When I arrived at OHare in March, 1972 after having come back from a Washington, D. C. trip which involved lobbying and attendance at the Youth Citizenship Fund, I was paged at the airport and told by my secretary that Mother was found dead by Lillian and Dr. H. H. Conley. It was a shock but not as much as one could imagine because I was warned by our family physician, H. H. Conley, that her heart was quite weak. She worked as paymaster in the Cook county Treasurers office until that office changed hands from Republican to Democrat with the election of 1970. She entreated me to find her another job and I tried (she was now seventy-four), getting her an interview with the U. S. Attorneys office as a clerical where she told me she was interviewed by a very nice young man who was at least 6 feet 6 inches tall, the deputy (which must have been Jim Thompson). But Dr. Conley urged me not to press the matter: she had no need to work (Father had left her well fixed), was seventy, with a heart condition. So I let it pass.
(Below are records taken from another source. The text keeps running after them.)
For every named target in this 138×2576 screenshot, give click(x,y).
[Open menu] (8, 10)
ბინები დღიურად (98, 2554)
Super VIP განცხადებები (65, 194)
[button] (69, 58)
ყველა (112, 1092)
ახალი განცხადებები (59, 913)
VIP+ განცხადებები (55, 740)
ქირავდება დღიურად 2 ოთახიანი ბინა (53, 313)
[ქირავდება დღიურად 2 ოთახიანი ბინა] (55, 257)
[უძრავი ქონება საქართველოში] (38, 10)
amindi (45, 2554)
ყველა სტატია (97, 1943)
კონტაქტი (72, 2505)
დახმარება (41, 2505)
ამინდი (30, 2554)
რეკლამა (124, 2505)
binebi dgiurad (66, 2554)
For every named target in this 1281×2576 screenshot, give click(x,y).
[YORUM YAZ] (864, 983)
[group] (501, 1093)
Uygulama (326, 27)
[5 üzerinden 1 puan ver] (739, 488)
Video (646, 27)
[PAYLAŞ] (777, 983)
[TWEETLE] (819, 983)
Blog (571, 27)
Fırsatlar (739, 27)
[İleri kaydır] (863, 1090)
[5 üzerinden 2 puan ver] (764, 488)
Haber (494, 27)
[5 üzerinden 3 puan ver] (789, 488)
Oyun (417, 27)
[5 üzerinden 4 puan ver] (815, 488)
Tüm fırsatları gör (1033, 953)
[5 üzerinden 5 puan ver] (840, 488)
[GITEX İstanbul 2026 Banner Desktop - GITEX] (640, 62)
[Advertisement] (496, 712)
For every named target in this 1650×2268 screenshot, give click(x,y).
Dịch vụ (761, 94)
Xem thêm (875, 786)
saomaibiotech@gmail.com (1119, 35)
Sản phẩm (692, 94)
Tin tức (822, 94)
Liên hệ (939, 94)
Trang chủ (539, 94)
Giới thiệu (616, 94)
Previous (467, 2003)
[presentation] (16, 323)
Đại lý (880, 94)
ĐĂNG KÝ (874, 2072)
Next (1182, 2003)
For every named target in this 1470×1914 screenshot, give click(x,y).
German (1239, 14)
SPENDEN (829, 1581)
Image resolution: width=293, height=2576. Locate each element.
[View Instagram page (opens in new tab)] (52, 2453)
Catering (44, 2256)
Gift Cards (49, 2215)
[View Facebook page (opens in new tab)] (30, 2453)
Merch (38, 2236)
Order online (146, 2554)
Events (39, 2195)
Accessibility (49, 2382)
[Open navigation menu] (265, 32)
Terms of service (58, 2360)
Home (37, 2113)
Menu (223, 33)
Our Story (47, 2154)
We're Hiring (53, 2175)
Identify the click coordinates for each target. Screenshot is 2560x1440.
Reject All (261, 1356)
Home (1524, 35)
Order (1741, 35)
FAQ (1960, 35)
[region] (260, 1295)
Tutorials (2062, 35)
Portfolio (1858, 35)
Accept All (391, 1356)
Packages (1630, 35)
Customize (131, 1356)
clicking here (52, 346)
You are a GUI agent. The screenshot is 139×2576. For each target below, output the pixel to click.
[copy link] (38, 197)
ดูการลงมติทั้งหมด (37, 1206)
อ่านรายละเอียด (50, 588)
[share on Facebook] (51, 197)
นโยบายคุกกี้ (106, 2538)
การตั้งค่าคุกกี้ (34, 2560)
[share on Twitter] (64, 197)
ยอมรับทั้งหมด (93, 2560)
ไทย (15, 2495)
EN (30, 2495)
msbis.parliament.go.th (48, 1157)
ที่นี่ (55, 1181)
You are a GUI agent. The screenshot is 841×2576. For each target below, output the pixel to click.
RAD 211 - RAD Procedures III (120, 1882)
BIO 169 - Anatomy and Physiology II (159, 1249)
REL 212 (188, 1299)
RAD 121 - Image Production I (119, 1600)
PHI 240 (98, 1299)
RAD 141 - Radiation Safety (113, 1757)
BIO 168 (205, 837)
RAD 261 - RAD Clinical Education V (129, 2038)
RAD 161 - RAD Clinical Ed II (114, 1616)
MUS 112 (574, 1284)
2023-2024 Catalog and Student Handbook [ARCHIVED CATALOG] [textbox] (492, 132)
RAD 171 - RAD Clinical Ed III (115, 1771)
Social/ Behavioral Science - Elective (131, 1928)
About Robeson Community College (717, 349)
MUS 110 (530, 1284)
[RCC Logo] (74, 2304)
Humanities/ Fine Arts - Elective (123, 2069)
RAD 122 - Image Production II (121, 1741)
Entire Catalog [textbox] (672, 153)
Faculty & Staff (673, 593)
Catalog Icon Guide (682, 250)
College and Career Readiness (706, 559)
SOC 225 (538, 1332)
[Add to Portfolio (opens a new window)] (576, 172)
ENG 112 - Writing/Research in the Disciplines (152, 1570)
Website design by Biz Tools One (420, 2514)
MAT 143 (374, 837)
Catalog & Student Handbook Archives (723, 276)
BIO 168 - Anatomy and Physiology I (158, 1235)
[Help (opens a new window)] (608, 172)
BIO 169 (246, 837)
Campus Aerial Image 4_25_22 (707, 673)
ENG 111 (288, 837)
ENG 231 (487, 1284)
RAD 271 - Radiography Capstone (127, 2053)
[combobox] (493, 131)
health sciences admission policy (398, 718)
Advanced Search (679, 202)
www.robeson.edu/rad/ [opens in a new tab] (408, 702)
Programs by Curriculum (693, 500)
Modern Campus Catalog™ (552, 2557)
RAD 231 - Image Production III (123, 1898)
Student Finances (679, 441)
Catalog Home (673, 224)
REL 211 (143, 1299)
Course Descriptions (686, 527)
She gently rebuked me for not putting enough steam in the job search. I told her frankly that she should not work which, I fear, hurt herbut I was under orders to do so from the doctor. She thereupon joined some senior citizens organizations, went on day trips and soon attracted an elderly gentleman in the group who was rather smitten by her. Lillian and I have always been upset by the way she died. She had a fatal heart attack at home and had been trying to phone someoneperhaps either us or Conley. For some time thereafter whenever Lillian tried to call her she was told the line was busy. Once Lillian asked for a telephonic verification that the line was in use and the operator returned to say that it definitely was. Dubious, Lillian called Conley and the two of them went over to her house (this while I was in Washington) and found her.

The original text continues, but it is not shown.